Busin 0 Wizardry Alternative Neo fanatic
Patron
Joined
Nov 6, 2011
Messages
3,643
Location
Germany
They are all great, but their implementation is always what pisses me off the most. Instead of explanding the pretty barebone main map with new regions, everything has to be its own region, completely cut off from the main game. Also, it feels like that every DLC is being catered to a certain type pf playstyle. Dead Money feels like something for a character with a high Sneak + Barter + Repair skill , trying to manipulate the surroundings, while Honest Hearst is full Adventuring + Survival. Old World Blues has a lot of Speech, and Science, while Lonesome Road is straightup fighting.

Considering the last DLC, I always liked the idea of Lonesome Road being a great alternate ending to the main game, if the courier decided to get revenge on Benny, but doesn't give a fuck about New Vegas, House, or whatever politics he is getting involved with when dealing with the Chip. Sadly, the DLC starts way too late, and actually doesn't give you the option to finish the main game. Honest Hearts was really fun to explore without using the map (self imposed on my first run), though it was disappointing to see, that Follows-Chalk just disappears from the game completely if you tell him to leave the tribe and wander around the world. I would have loved to see an ecounter in the Mojave with him. Something I absolutely loved about Old World Blues was the very long conversation at the very beginning of the DLC. It just felt wonderful to get all those Speech options and checks, and having this weird conversation with Dr.Klein. I just loved the writing of the DLC in general. Last but not least, I can see what they were trying to do with Dead Money, but it was the least impactful DLC for me, even the location was pretty good.

All in all, all the DLC's are better than Fallout 3, and Emil Pagliarulo can suck a fat dick.
 

Valdetiosi

Scholar
Joined
Apr 18, 2016
Messages
215
Location
Finland
Gun Runners Arsenal is the best. You can argue many things about other DLCs what's good and bad, but GRA, the only thing you could argue is the college fund - priced value on the weapons and GRA - counterpart basic weapons. The exclusive weapons are great.
 

The Dutch Ghost

Arbiter
Joined
May 26, 2016
Messages
681
I like Fallout New Vegas her DLCs. They added some extra story when I had completed the main campaign two times.
And I really liked how they had been set up or mentioned in the main game, giving us little hints here and there such as the "Burned Man Walks", Sierra Madre etc, to make us curious about these places before we could visit them.
And I also liked how there was this sort of long running story thread running through all four about Courier 6/Ulysses, and that there is a connection between him and the Courier, giving us a little mystery even if the reveal was a bit disappointing.

• MATERIAL PROVIDED
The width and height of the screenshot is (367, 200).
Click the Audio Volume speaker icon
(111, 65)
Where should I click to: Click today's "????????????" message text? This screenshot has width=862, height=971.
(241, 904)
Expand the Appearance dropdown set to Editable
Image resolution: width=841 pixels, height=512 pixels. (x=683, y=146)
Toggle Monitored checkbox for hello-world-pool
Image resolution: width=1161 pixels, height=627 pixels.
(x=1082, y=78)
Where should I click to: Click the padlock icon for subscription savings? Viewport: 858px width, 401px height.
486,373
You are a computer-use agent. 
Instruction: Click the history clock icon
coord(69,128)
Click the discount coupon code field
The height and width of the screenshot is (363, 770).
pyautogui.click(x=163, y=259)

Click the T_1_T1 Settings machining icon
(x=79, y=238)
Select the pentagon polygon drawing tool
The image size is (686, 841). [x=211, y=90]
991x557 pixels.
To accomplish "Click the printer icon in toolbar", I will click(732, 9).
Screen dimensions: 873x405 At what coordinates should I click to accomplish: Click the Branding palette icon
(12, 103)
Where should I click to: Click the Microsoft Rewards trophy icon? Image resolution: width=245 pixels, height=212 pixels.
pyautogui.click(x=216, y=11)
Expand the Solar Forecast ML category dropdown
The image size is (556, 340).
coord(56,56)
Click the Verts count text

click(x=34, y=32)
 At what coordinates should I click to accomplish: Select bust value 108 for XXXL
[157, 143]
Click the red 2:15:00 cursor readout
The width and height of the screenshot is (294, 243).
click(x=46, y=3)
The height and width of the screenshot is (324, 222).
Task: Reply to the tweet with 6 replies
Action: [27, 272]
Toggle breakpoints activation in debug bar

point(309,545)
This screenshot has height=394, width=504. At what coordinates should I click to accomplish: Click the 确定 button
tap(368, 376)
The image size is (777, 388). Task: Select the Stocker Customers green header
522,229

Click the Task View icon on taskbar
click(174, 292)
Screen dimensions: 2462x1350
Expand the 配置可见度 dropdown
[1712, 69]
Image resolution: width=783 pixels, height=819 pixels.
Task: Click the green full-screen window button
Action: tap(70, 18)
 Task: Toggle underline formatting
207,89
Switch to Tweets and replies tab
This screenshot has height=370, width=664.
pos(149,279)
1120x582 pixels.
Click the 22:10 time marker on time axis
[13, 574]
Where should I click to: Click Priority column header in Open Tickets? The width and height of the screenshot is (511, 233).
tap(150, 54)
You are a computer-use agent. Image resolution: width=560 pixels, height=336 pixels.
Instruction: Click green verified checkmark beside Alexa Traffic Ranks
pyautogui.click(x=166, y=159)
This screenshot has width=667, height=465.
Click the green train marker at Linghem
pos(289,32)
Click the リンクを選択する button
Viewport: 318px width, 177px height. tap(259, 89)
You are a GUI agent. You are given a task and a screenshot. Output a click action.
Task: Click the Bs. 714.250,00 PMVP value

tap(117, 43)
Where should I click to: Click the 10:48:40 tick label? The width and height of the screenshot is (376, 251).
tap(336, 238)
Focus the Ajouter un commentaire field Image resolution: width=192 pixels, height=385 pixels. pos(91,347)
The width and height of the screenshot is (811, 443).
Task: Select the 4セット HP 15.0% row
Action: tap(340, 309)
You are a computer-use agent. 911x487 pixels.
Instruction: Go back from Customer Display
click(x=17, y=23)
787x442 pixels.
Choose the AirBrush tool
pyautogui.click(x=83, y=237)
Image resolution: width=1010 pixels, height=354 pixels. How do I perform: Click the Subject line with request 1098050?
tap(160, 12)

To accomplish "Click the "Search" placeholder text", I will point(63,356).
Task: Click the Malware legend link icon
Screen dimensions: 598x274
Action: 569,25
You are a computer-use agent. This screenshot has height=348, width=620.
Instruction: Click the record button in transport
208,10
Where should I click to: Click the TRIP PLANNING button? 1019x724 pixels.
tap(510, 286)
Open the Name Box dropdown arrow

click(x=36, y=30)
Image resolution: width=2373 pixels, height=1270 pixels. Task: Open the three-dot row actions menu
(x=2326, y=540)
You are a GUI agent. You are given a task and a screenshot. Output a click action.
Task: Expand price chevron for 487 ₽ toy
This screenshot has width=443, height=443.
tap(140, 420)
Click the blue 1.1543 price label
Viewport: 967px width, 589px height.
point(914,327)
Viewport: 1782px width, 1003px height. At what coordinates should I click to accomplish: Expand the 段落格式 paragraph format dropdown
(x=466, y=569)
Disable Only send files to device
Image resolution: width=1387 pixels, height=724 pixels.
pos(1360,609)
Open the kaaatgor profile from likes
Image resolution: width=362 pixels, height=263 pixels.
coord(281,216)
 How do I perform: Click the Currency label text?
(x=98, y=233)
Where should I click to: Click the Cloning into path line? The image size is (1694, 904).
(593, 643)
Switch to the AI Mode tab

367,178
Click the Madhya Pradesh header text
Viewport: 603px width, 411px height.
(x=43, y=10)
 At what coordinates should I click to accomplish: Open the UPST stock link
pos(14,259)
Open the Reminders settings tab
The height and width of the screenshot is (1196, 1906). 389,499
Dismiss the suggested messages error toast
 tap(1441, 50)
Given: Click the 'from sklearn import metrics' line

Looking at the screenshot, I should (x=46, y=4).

• TASK GOAL
Pick up the forum thread on the Fallout New Vegas DLCs and continue it from its final post.

• RESULT OF THE TASK
My enthusiasm however has somewhat dampened over the years. The FNV DLC's started very strong with Dead Money, but Honest Hearts despite offering more freedom and having some well written parts in it, never seemed to completely live up to DM. OBW was very divisive because of the writing but I liked it a lot of the themes, and I also really liked Lonesome Road though it was indeed very linear and definitely a shooter masquerading as a FPS that was complete with an elevator sequence.
But when I played them a while back I realized that the DLCs, especially HH, OWB, and LR had large stretches of 'filler', parts of the game were the player is mostly busy shooting things, looking up all the locations on the DLC maps, and collecting stuff. Any quests usually also involve collecting stuff such as the lone in which the player has to collect holodiscs containing personalities for the Sink appliances. That is what a big part of these DLCs are about.

I was thinking about it when I played those DLCs for TOW, especially Peril on Gorgon also has big sections that are just about collecting stuff.
I can perhaps forgive it at the time and I do still think the DLCs of FNV are superior to those of most other games, but if this is all that can be done with DLCs because of perhaps limited time and budgets I am not sure if I really want to see more of them.
I would really much rather have a full and complete main campaign instead that may take more time to develop and to complete for the player.

Did the expansion packs for the old Gold Box games also suffer from this?
 

Hace El Oso

Arcane
Patron
Joined
Jan 5, 2020
Messages
3,185
Location
Bogotá
Gameplay, movement and space is always awkward in the Bethesda Fallouts. With that understanding, honest hearts was by far my favorite. Joshua Graham and the Survivalist alone were enough to make it easily my top choice, but working with the tribe and their particular culture (speaking fragmented German was a great touch) was engaging and could have been great in an engine with better space and gameplay.

I appreciated one of the few good-faith efforts I’d seen in a video game to depict Christians and the role of the Missions, and was very surprised and disappointed with how Sawyer turned out afterwards.
 
Joined
Jan 14, 2018
Messages
50,754
Codex Year of the Donut
I appreciated one of the few good-faith efforts I’d seen in a video game to depict Christians and the role of the Missions, and was very surprised and disappointed with how Sawyer turned out afterward.
I'm just here to ruin your day tbh
I think the naming and speech patterns could use another pass to avoid falling into negative tropes.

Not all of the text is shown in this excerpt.